B. UNE MONDIALISATION QUI S'ACCOMPAGNE DE LA CONCLUSION D'ALLIANCES INTERNATIONALES
1. Une concurrence désormais totale
a) Une libéralisation européenne qui ne s'est pas accompagnée d'une harmonisation pourtant indispensable sur le plan fiscal et social
Initié par les Etats-Unis en 1997, le processus de
libéralisation du transport aérien
international s'est
développé de manière plus ou moins rapide suivant les
régions du monde.
En Europe, avec le " troisième paquet " de
libéralisation, l'accès au marché et la tarification sont
libres : la notion de marché intérieur communautaire du
transport aérien est devenue une réalité.
Dans un tel contexte de libéralisation européenne et mondiale,
votre commission pour avis rappelle à nouveau que la disparité
des législations fiscales et sociales confère aux transporteurs
de certains Etats membres un avantage compétitif certain.

━━━━━━━━━━━━━━━━

**LISTE DES TÂCHES:**
1: D'après le texte sur la libéralisation du transport aérien, quel pays a initié ce processus et en quelle année ?
2: Reproduisez le passage du texte sur la libéralisation du transport aérien situé entre « En Europe, avec » et « devenue une réalité. », ces deux extraits compris.

**DONNÉES CI-DESSOUS:**
━━━━━━━━━━━━━━━━

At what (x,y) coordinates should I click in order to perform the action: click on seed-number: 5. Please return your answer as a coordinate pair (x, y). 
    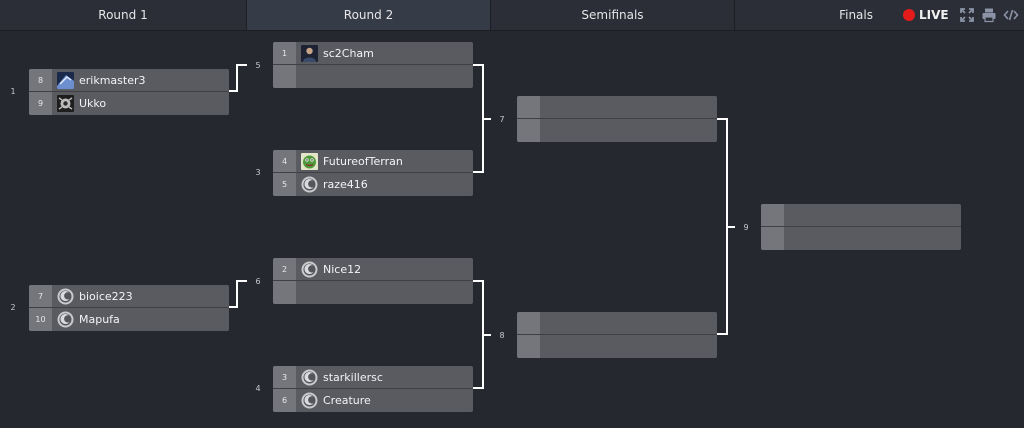
    Looking at the image, I should click on (284, 184).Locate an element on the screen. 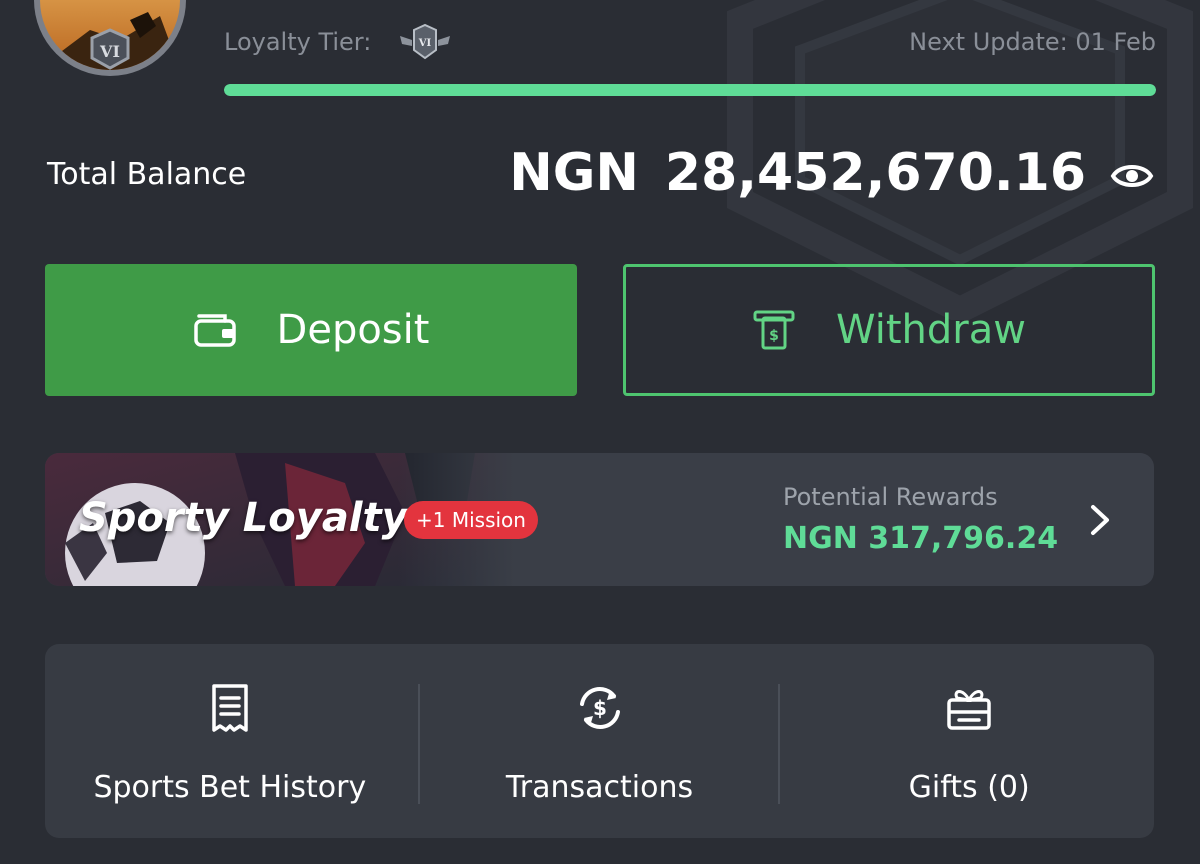  avatar-badge-text: VI is located at coordinates (110, 52).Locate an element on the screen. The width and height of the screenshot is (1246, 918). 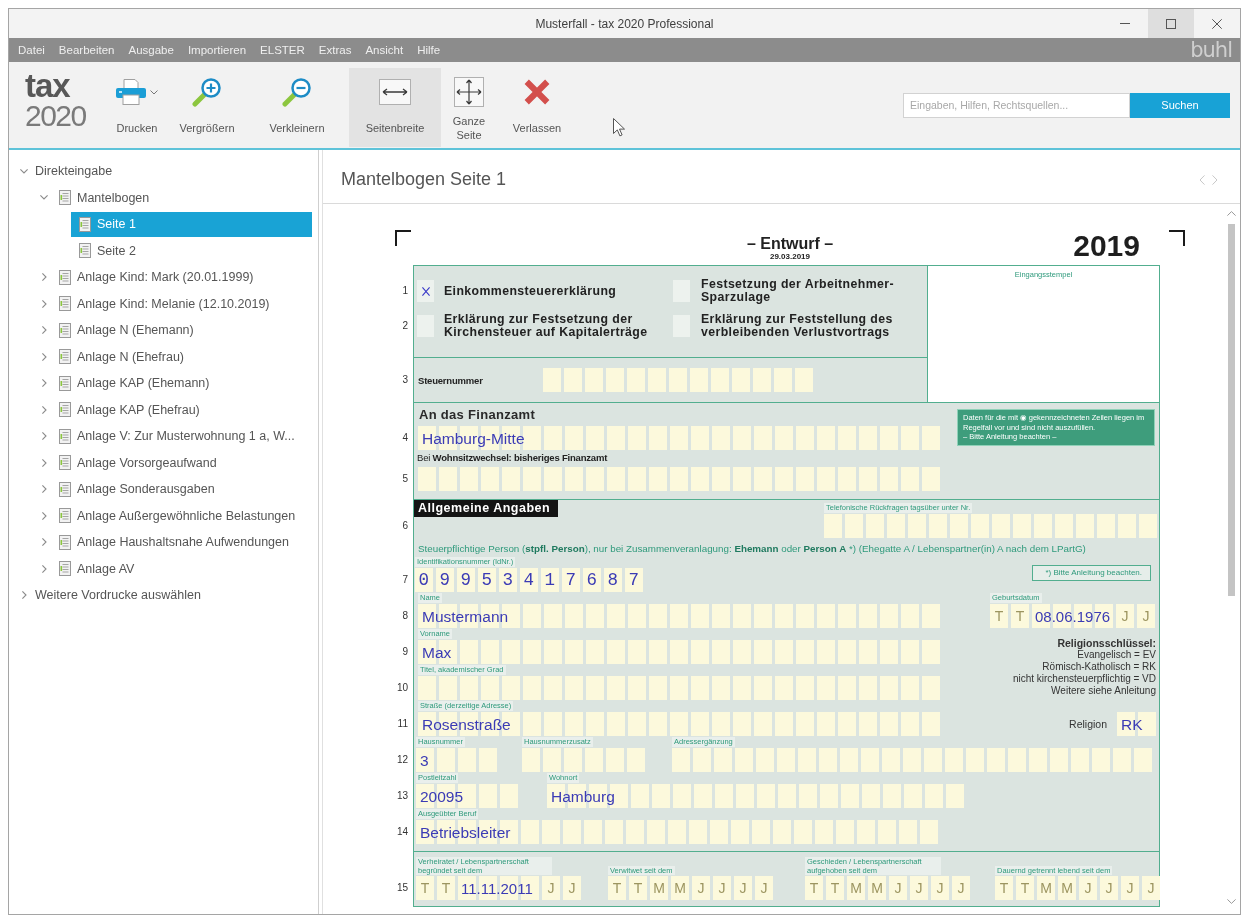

━━━━━━━━━━━━━━━━

**RÉPONSES PAR NUMÉRO:**
1: Les Etats-Unis l'ont initié en 1997.

2:
En Europe, avec le " troisième paquet " de
libéralisation, l'accès au marché et la tarification sont
libres : la notion de marché intérieur communautaire du
transport aérien est devenue une réalité.